▶ **ТРЕБОВАНИЯ**
1. Изложите короче абзац текста о миротворцах, который начинается словами «Я был в Организации Объединенных Наций». Основные факты абзаца сохраните.
2. Подхватите текст о миротворцах после его последней фразы и продолжите его.

▶ **ДОКУМЕНТ**
********

Интересы Украины никого не будут волновать. Украина — сторона конфликта. А миротворцы... Мы, казалось бы, так много говорим: вот-вот, ось-ось придут. Но мы еще не подошли к этому. Резолюция в Совете Безопасности рассматривалась только одна, и та — Российской Федерации. То, о чем в ней говорится, для нас неприемлемо. Абсолютно. Она полностью нас разоружает.

Я был в Организации Объединенных Наций, там есть мощнейший департамент, который как раз занимается анализом, организацией и подготовкой проведения миротворческих операций. Я уверен, что у него уже несколько вариантов по Украине есть. Но! Четыре года войны прошло. Даже гипотетически — к концу этого года, не раньше, будет рассмотрен вопрос. Вдруг он положительно будет рассмотрен. В чем я глубоко сомневаюсь, потому что Россия этого не сделает, а без нее решение принято не будет. Только на ее условиях.

— Она же хочет, чтобы среди миротворцев были и россияне тоже.

— Совершенно верно. И мы столкнемся с тем, что ООН не наберет миротворцев. Потому что там условие за условием. В Югославии было просто. Вошло НАТО, оно комплектовало. Мы туда в 1992 году вошли. Очень много набрали. А ну-ка сейчас 40 тысяч набрать? А через полгода их надо поменять.

«13-летний ребенок в камуфлированной форме, с ручным пулеметом Калашникова и с пистолетом, отец — военнослужащий «ЛДНР». Через пять лет ему будет 18 — надо будет ему объяснять, против кого он должен воевать?»

********

▶ **ПОКАЗАННЫЕ ЗАПИСИ**
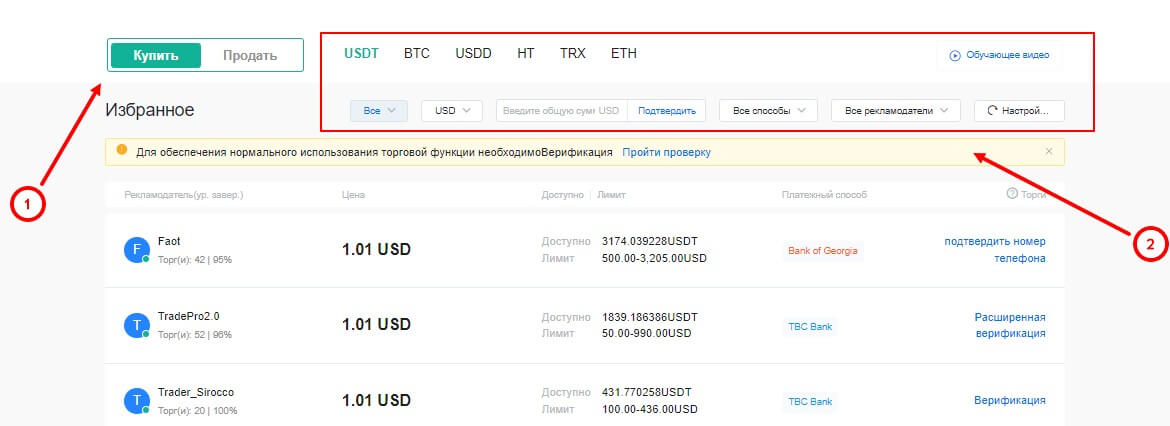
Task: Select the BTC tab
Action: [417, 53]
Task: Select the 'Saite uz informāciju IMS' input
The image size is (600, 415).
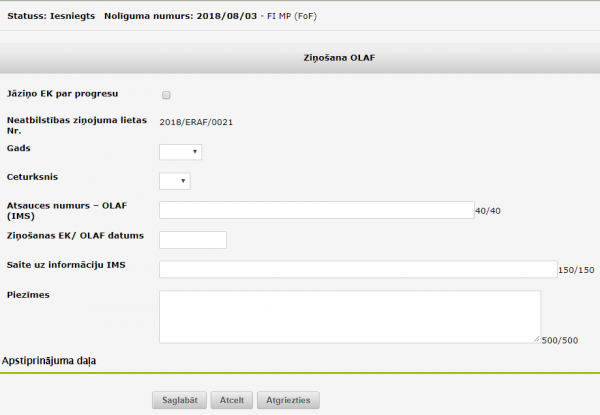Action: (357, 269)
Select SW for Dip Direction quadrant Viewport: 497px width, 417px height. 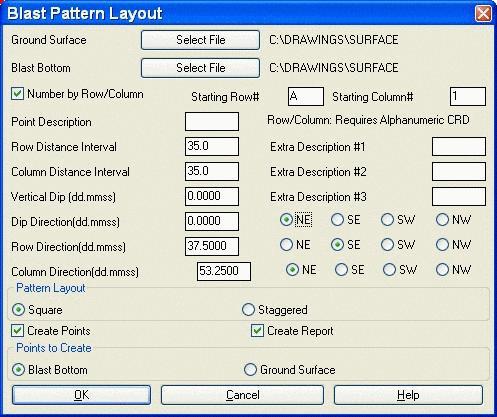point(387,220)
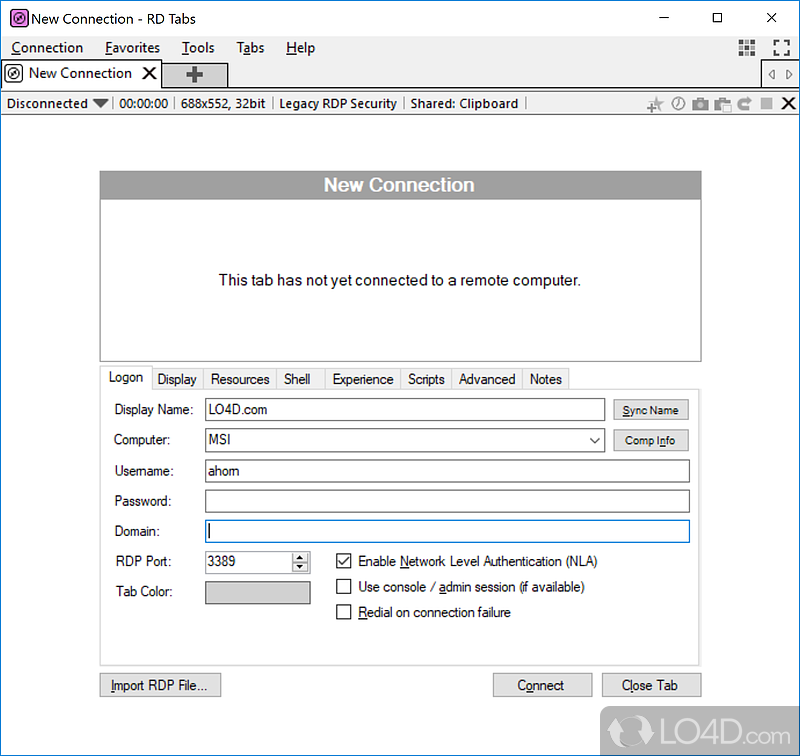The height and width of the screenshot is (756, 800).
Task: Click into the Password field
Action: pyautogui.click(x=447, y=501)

********

▶ **ОТВЕТЫ ПО ЗАДАНИЯМ**
1. Говорящий был в ООН. Там есть мощный департамент, который анализирует, организует и готовит миротворческие операции, и у него, по убеждению говорящего, уже есть несколько вариантов по Украине. Однако война идет уже четыре года, и даже гипотетически этот вопрос рассмотрят не раньше конца года. В положительном решении говорящий глубоко сомневается: Россия этого не сделает, а без нее решение не примут, разве что на ее условиях.

2.
— Александр Иванович, хочу вас спросить про «ЛДНР», эти квазиреспублики. Какая там армия сегодня, спустя четыре года после начала войны? Из кого она состоит и чем обеспечена?

— За четыре года там достаточно серьезно и организованно подошли к формированию. Не армии, а оперативно-тактических соединений регулярных войск Российской Федерации. Я не ошибаюсь. Созданы два корпуса. Они так и называются (делает жест, обозначающий кавычки) — «ЛНР» и «ДНР». На самом деле, республик не существует. Какая разница, откуда призван солдат? Из Ростовской облас­ти, Кемеровской или Луганской? Никакой разницы нет. Сегодня россиян от трех до пяти тысяч там. Практически не меняется количество граждан Российской Федерации.

— Военных на территории оккупированного Донбасса?

— Да.

— Кто они? Командование?

— Я расскажу. Всего группировка, два корпуса, — порядка 30 тысяч.

— 25 тысяч — местное население, ук­раинцы?

— Посчитайте: на 10 человек — один русский офицер. Так чья это армия? Эти два корпуса подчинены 8-й общевойсковой армии России. 8-я армия подчинена Южному военному округу. Идет ротация. До командира взвода, роты — все россияне. Но уже и это им не надо. Потому что созданы два военных училища, в Луганске и Донецке, которые уже проводят выпуск офицеров, проучившихся более трех лет.

— А учит их кто?

— На уважаемом «112 канале» я увидел фотографии с сайта «Миротворец». 13-летний ребенок в камуфлированной форме, с ручным пулеметом Калашникова и с пистолетом. Его родители фотографируют. Отец — военнослужащий одного из этих корпусов. Ему 13 лет. Через пять лет, когда ему будет 18, надо ему будет объяснять, против кого он должен воевать? Скажите. Нет. Он будет воевать против того, против кого — папа. Четыре года назад тем, кому сегодня 18, было 14 лет. Они уже идут и воюют. Посчитайте, сколько у нас трагедий, сколько у нас погибло. Кто-то потерял отца, кто-то — брата.

— Какая сейчас цифра потерь? Официально говорили — 10 тысяч.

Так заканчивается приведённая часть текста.